OTHER CITRUS APPLICATIONS
While we see huge upside in using AI to improve breeding, it has immense potential to help citrus in all sorts of ways. UF/IFAS engineer Sandra Guzmán is applying AI to citrus irrigation at our Indian River Research and Education Center. Yiannis Ampatzidis created Agroview, which use drones and AI to count trees and assess plant stress. He partnered with an entrepreneur to form Agriculture Intelligence to make Agroview commercially available.

Arnold Schumann of CREC and Nathan Boyd of GCREC (one of the lead visionaries for the AI center there) are developing a smart sprayer that targets weeds when applying herbicides to strawberry and vegetable rows. This technology could also be adapted to groves.
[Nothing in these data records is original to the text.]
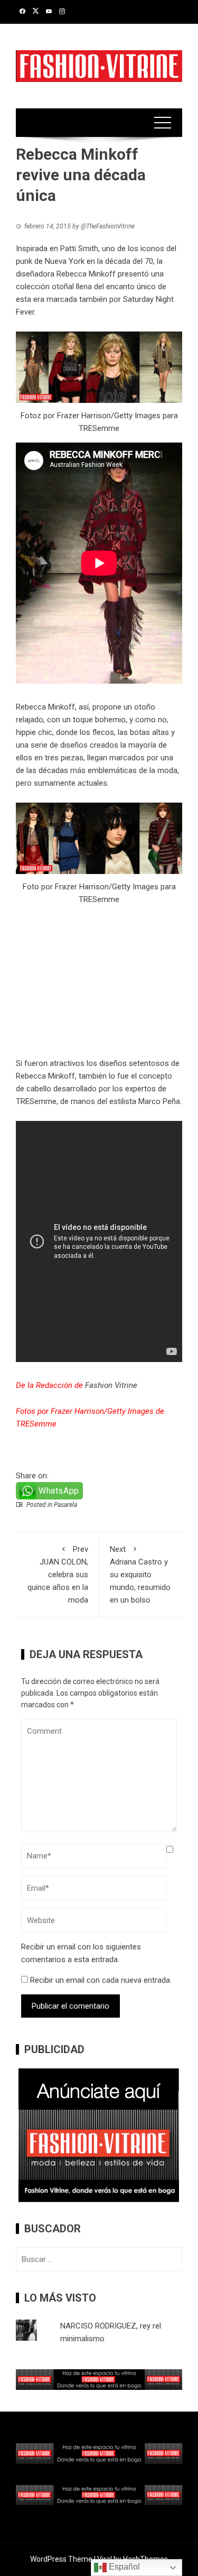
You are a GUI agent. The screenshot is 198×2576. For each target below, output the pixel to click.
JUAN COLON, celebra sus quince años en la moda (57, 1574)
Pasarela (65, 1504)
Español (123, 2566)
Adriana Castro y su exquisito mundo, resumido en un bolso (140, 1574)
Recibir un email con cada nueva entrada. (101, 1980)
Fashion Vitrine (111, 1385)
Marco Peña (159, 1101)
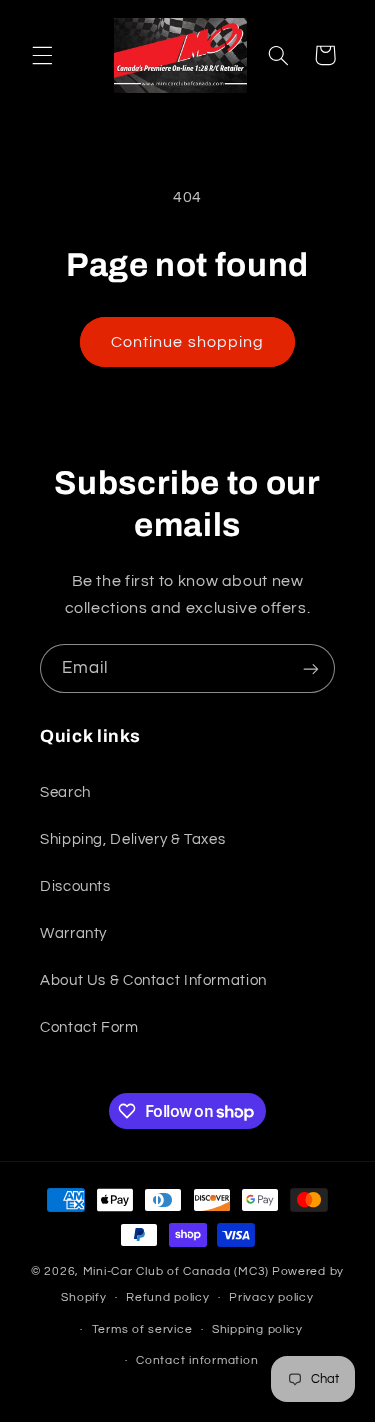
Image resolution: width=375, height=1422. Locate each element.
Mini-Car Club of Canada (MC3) (176, 1271)
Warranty (73, 933)
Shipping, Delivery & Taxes (132, 839)
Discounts (75, 886)
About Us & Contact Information (153, 980)
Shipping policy (257, 1329)
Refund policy (168, 1297)
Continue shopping (187, 342)
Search (65, 792)
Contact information (197, 1360)
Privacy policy (271, 1297)
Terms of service (142, 1329)
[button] (42, 55)
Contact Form (89, 1027)
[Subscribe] (311, 668)
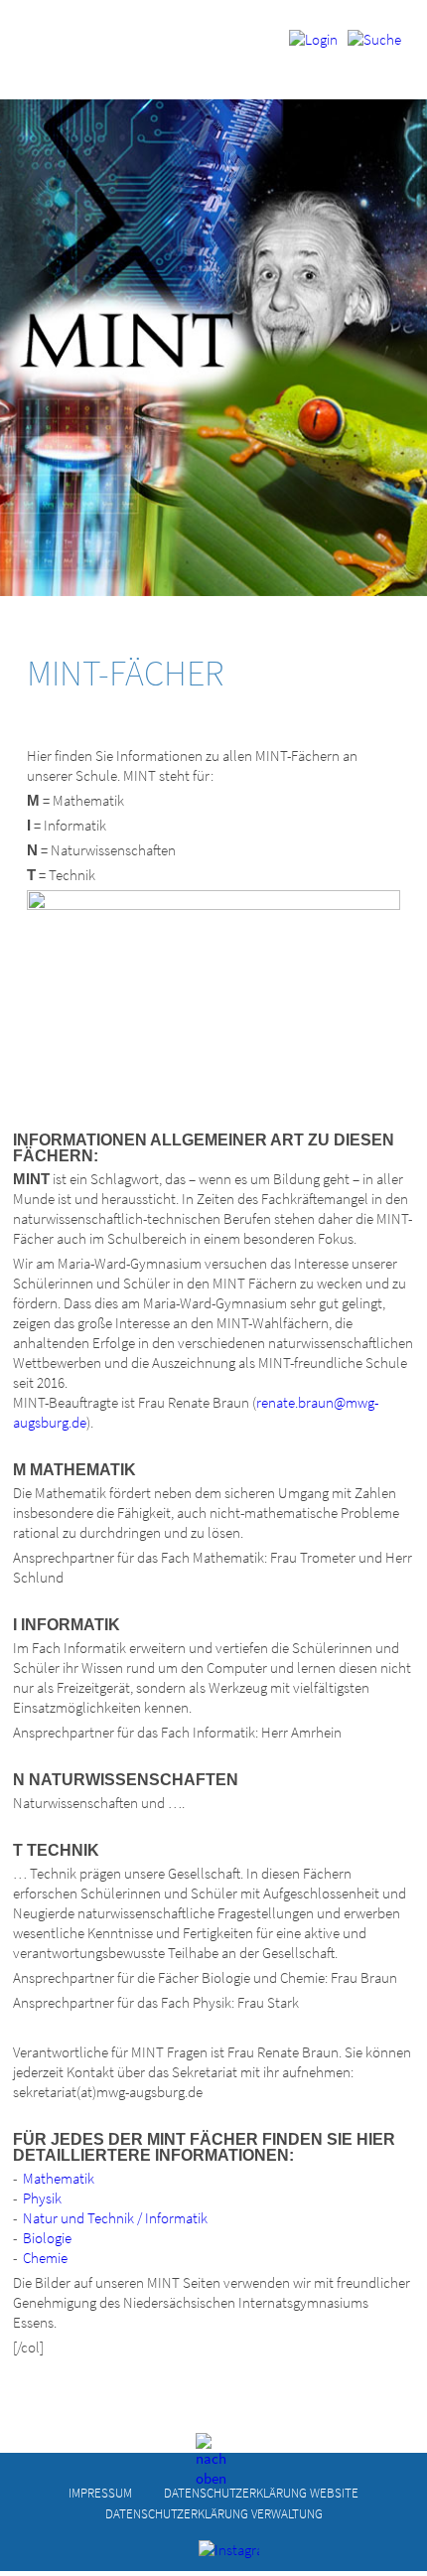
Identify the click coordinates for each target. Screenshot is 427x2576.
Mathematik (58, 2178)
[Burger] (374, 47)
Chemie (45, 2257)
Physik (42, 2198)
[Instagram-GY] (214, 2555)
AI will be no different than the way we’ve developed previous technologies. We want your input as we do it. Tell us what problems you need solved. Tell me. Tell Michael Rogers.

Let us try out AI applications in your grove to see if they work under real-world conditions. This has the potential to help every grower, not just those who can afford a substantial upfront investment. Your real wisdom and UF’s artificial intelligence will revolutionize all of Florida agriculture, including citrus.

J. Scott Angle is the University of Florida’s senior vice president for agriculture and natural resources and leader of UF/IFAS.